This document is relevant for: Trn2, Trn3

Cross Entropy Kernel API Reference#

Implements memory-efficient cross entropy loss computation for large vocabularies using the online log-sum-exp algorithm with batched processing.

The kernel supports:

Memory-efficient computation for large vocabularies
Online log-sum-exp algorithm to avoid numerical overflow
Forward and backward pass kernels
Batched processing for improved throughput
Optimized for LNC2 (2 cores) architecture
Configurable chunk sizes and batch sizes
Support for bfloat16 and float32 data types

Background#

The cross_entropy_forward kernel is designed for efficient computation of cross entropy loss in large vocabulary scenarios, such as language modeling. Traditional cross entropy implementations require loading the entire vocabulary for each position, which can be memory-intensive.
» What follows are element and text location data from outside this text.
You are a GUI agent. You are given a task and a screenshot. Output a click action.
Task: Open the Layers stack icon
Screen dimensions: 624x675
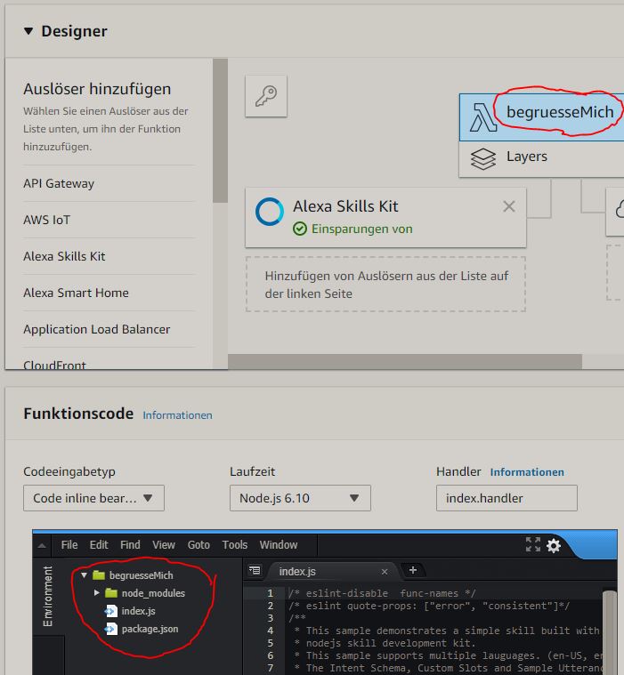click(482, 158)
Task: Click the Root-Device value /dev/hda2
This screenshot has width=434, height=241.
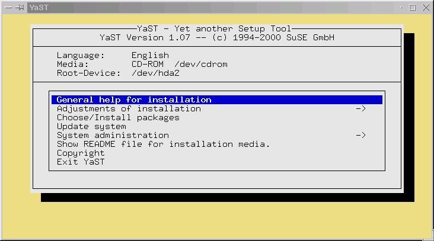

This kernel uses an online log-sum-exp algorithm that processes the vocabulary in chunks, maintaining numerical stability while reducing memory requirements.
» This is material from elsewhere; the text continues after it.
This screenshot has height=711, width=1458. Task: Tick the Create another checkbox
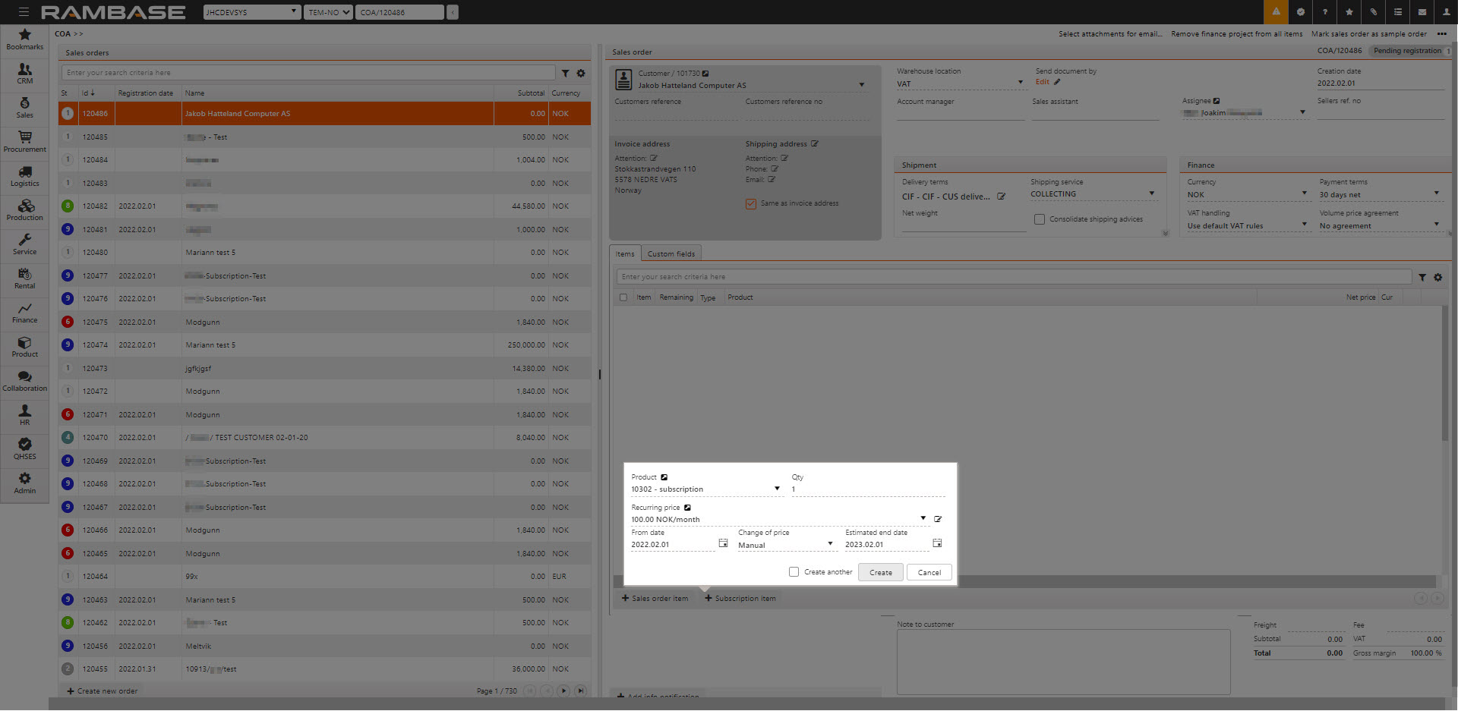click(x=794, y=572)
A companion cross_entropy_backward kernel computes gradients with respect to logits using the saved log-sum-exp state from the forward pass.

Note

This kernel is optimized for Trainium2 (TRN2) and uses batched processing where each core processes multiple positions simultaneously with vectorized operations.

API Reference#

Source code for this kernel API can be found at: cross_entropy.py

cross_entropy_forward#

nkilib.experimental.loss.cross_entropy_forward(logits_hbm: nl.ndarray, targets_hbm: nl.ndarray, positions_per_batch: int = 32, chunk_size: int = 32768, dtype: nki.dtype = nl.bfloat16) → tuple[nl.ndarray, nl.ndarray]#

Cross entropy forward pass using online log-sum-exp algorithm with batching.
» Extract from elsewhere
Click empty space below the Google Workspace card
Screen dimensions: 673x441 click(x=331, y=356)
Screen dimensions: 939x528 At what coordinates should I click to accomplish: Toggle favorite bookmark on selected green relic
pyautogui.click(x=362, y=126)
This kernel computes cross entropy loss for large vocabularies using a memory-efficient online log-sum-exp algorithm. Optimized for LNC2 (2 cores) with batched processing where each core processes multiple positions in batches with vectorized operations.

Parameters:

logits_hbm (nl.ndarray) – Input logits tensor in HBM with shape [num_positions, V]. Supported dtypes: nl.bfloat16, nl.float32. MUST be 2D (already flattened).
targets_hbm (nl.ndarray) – Target indices tensor in HBM with shape [num_positions]. dtype: nl.int32. MUST be 1D (already flattened).
positions_per_batch (int) – Number of positions to process together. Default: 32. Larger batches improve HBM bandwidth and SBUF utilization. Candidate values (powers of 2): 8, 16, 32, 64, 128. Must satisfy: positions_per_batch × chunk_size × dtype_bytes ≤ 24 MiB.
chunk_size (int) – Size of vocabulary chunks. Default: 32768 (32K). Must not exceed vocabulary size V or hardware limit (65535). Candidate values: 65535 (F_MAX, ideal for 128K-256K vocabs, bf16 only), 49152 (3/4 of F_MAX), 40960 (Good balance), 32768 (Standard, good for 32K-128K vocabs), 16384 (Half of 32K), 8192 (Quarter of 32K), 4096 (Small vocab fallback), 2048 (Minimum practical).
dtype (nki.dtype) – Data type for internal computations. Default: nl.bfloat16. Supported types: nl.bfloat16 (2 bytes), nl.float32 (4 bytes). Controls precision of intermediate calculations and memory usage.

Returns:

A tuple containing: loss_hbm (Cross entropy loss per position in HBM with shape [num_positions], dtype matches dtype parameter), lse_state_hbm (Log-sum-exp values per position in HBM with shape [num_positions], dtype matches dtype parameter, saved for backward pass).

Return type:

tuple[nl.ndarray, nl.ndarray]

Notes:

Batched version for LNC2 (2 cores): Each core processes multiple positions in batches
Positions assigned in strided pattern (core_id, core_id + 2, core_id + 4, …)
Vectorized operations across batch dimension for efficiency
chunk_size must not exceed vocabulary size V
positions_per_batch must be in range (0, 128]
Per-allocation size constraint: positions_per_batch × chunk_size × dtype_bytes ≤ 24 MiB
Performance tuning: Increase positions_per_batch for better throughput (up to memory limit)
Performance tuning: Use larger chunk_size to reduce loop iterations (up to V and memory limit)

Implementation Details#

The kernel implementation includes several key optimizations:

Online Log-Sum-Exp Algorithm: Processes vocabulary in chunks while maintaining running maximum and sum of exponentials to avoid numerical overflow.
Batched Processing: Each core processes multiple positions simultaneously using vectorized operations for improved throughput.
Memory Efficiency: Uses configurable chunk sizes to balance memory usage and computational efficiency.
Load Balancing: Distributes positions across cores in a strided pattern for optimal load distribution.
Numerical Stability: Maintains numerical stability through careful handling of maximum values and exponential computations.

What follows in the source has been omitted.